In United States ex rel. Uhlig v. Fluor Corp., et al., No. 14-2815 (7th Cir. Oct. 11, 2016), the Seventh Circuit affirmed the grant of summary judgment in favor of Fluor Corporation (“Fluor”) in an FCA action premised on alleged contract violations and whistleblower retaliation. The decision sets a relatively high bar for proving the existence of “protected” whistleblower activity and is particularly helpful for defendants seeking to defeat retaliation claims under the FCA.
Fluor contracted with the United States Army in 2007 to provide it with electrical engineering services in Afghanistan. As part of the contract, Flour agreed to submit a plan delineating its electricians’ qualifications. Notably, the plan contemplated that Fluor would hire “helpers” and “journeymen,” and defined journeymen as workers with “verifiable minimum experience and/or [who] hold a universally accepted certification, license and/or degree.”

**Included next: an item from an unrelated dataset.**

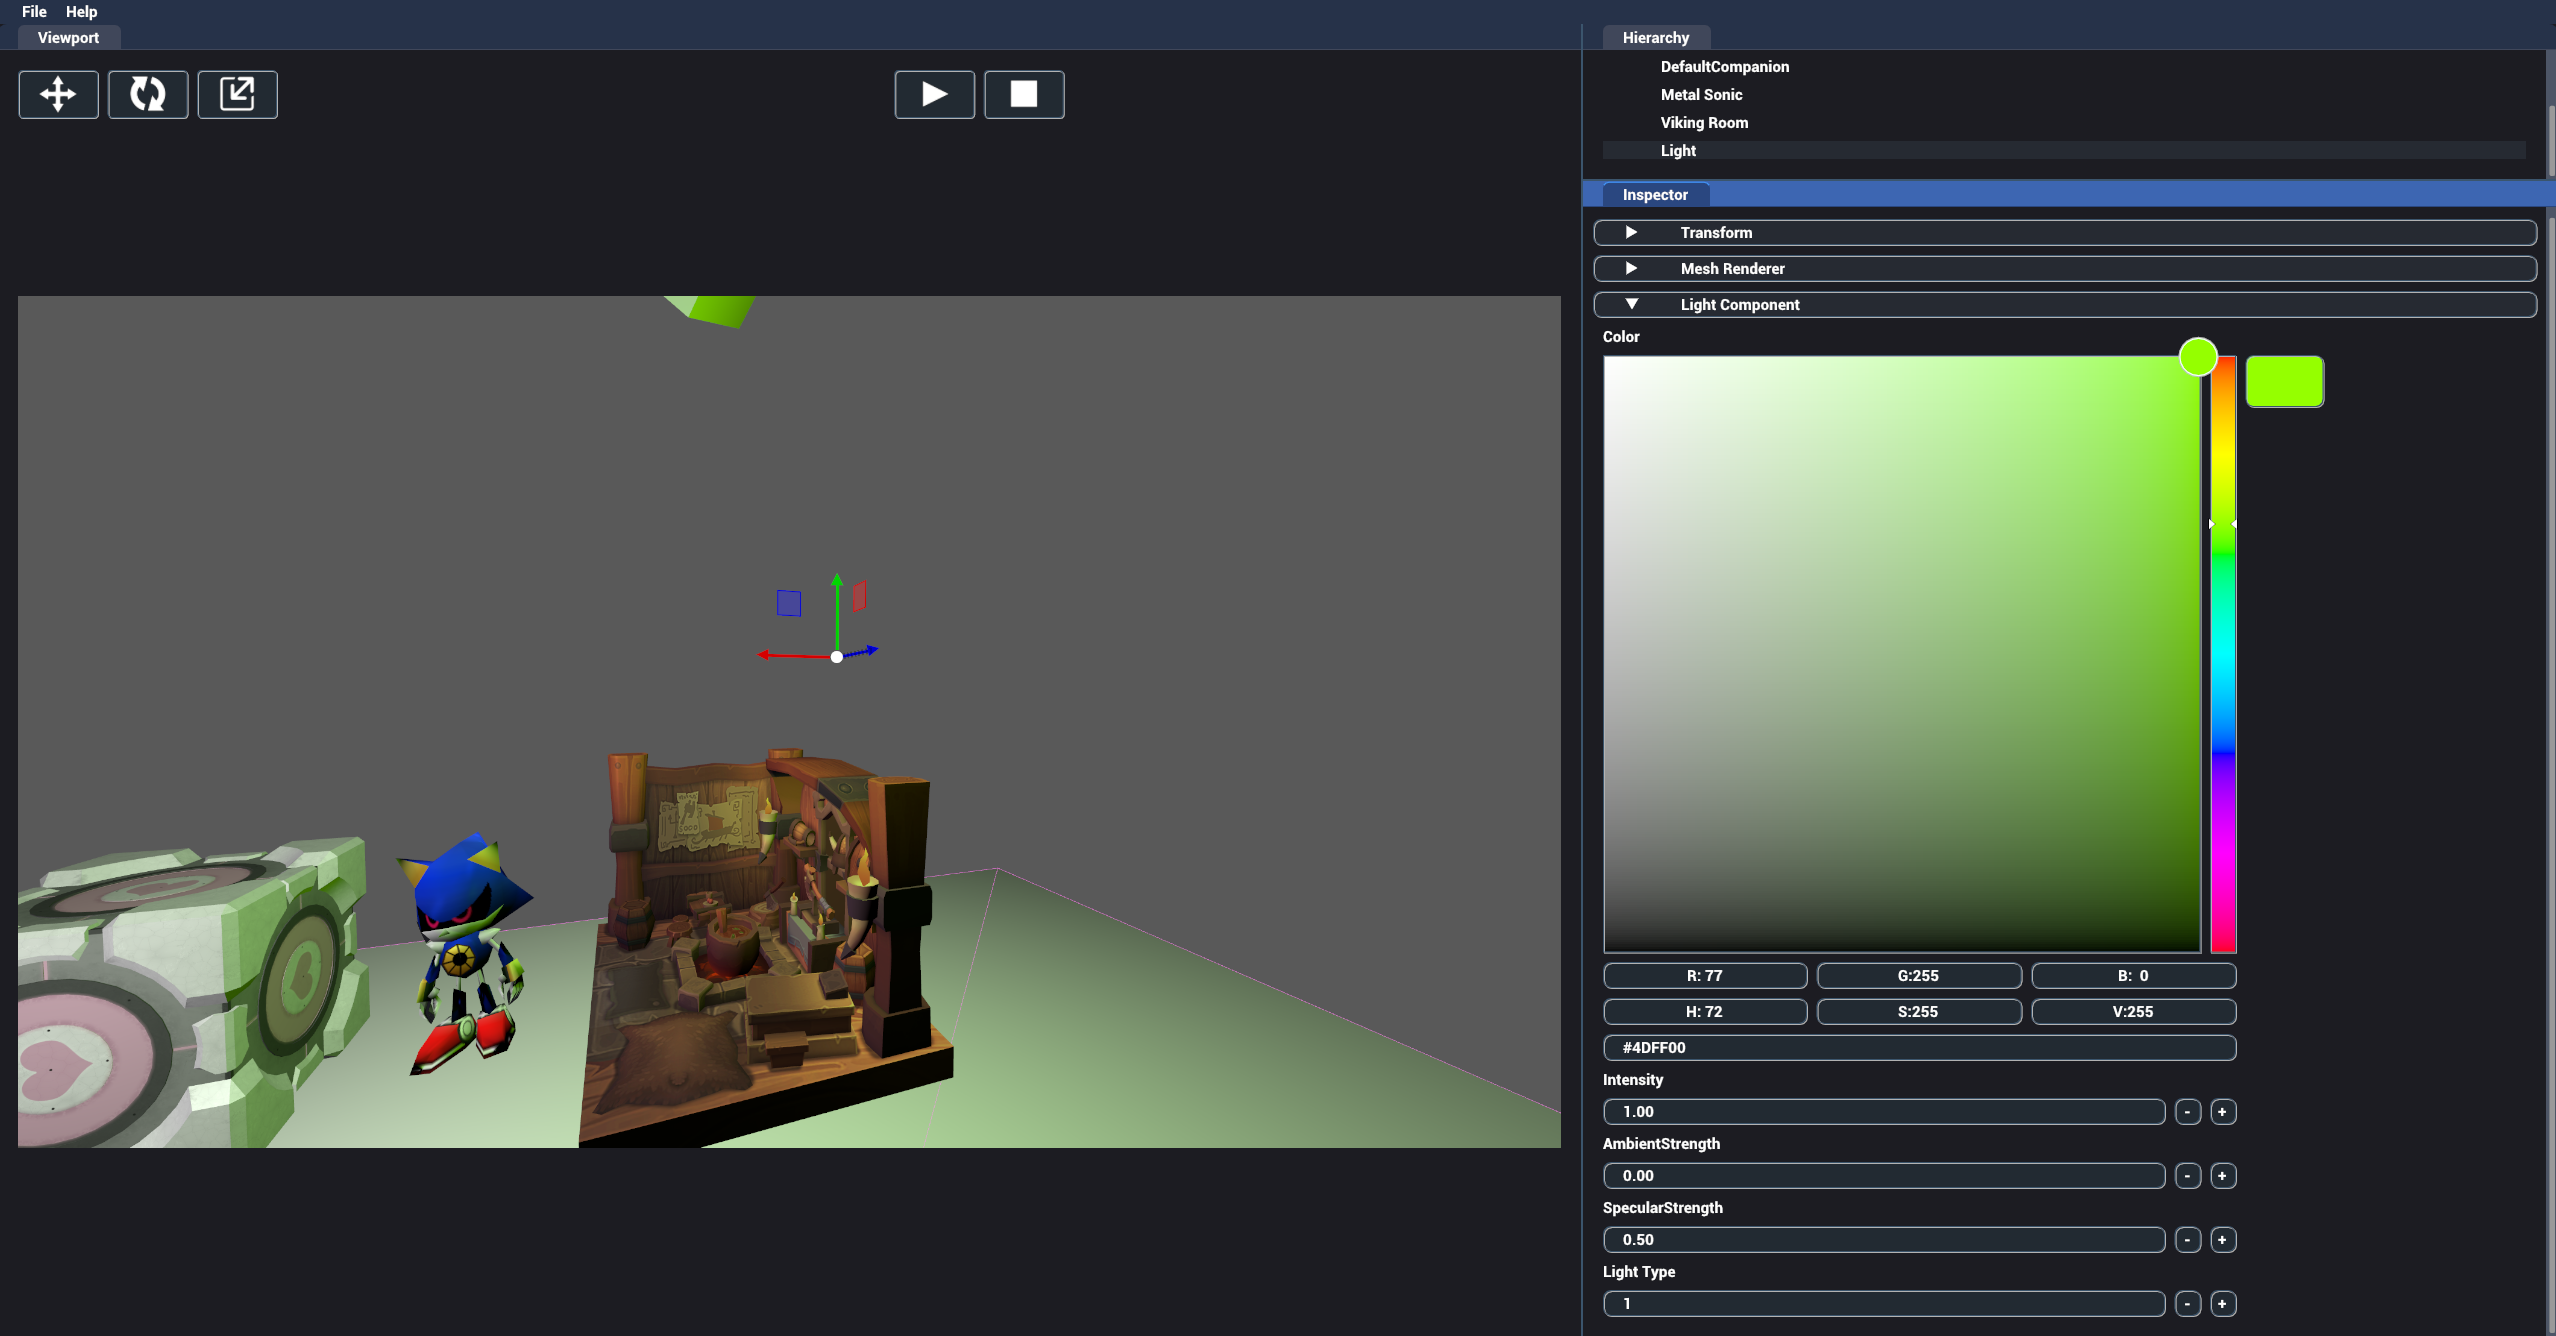Select Viking Room in Hierarchy
This screenshot has width=2556, height=1336.
[1704, 123]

In 2010, Fluor hired Eric Uhlig as a journeyman on a temporary basis. Shortly after, the company announced a requirement that all American journeymen possess a state-issued electrician’s license. Uhlig, an American, did not have such a license and thus was not eligible to continue his work as a journeyman. The company, therefore, revoked Uhlig’s classification and reclassified him as a “helper.” Even though he was reclassified, Uhlig nonetheless believed that Fluor routinely assigned him tasks that only a journeyman could perform.
Uhlig assumed that the licensing requirement must have derived from Fluor’s contract with the United States Army. According to Uhlig, Fluor breached that contract when it allowed him to perform journeymen work without a license and then submitted false invoices to the government for that unlicensed work.
Uhlig later complained about Fluor’s conduct in several emails to its Human Resources Department. Notably, in one email, he copied individuals outside of Fluor and shared non-public information. One week later, Fluor terminated Uhlig based on violations of the company’s computer-use policy.
Uhlig filed a False Claims Act case, which included a retaliation claim, against Fluor in the United States District Court for the Central District of Illinois. The district court granted summary judgment, and Uhlig appealed.
In reviewing the lower court’s decision, the Seventh Circuit first concluded that Uhlig failed to present evidence of a false claim. Uhlig alleged that Fluor was contractually required to hire only licensed journeymen; however, the court concluded that the contract with the United States Army did not require licensing. Instead, it provided a range of options for validating journeymen’s qualifications, only one of which involved licensing. Fluor’s election to require licensing did not mean it was contractually required to do so. Accordingly, the district court rejected Uhlig’s False Claims Act claim.
The court then turned to Uhlig’s retaliation claim and held that the retaliation claim cannot proceed because Uhlig did not show that a reasonable employee in Uhlig’s position would have believed Fluor was defrauding the government. As a result, his conduct was not “protected activity” that could give rise to a retaliation claim under the False Claims Act.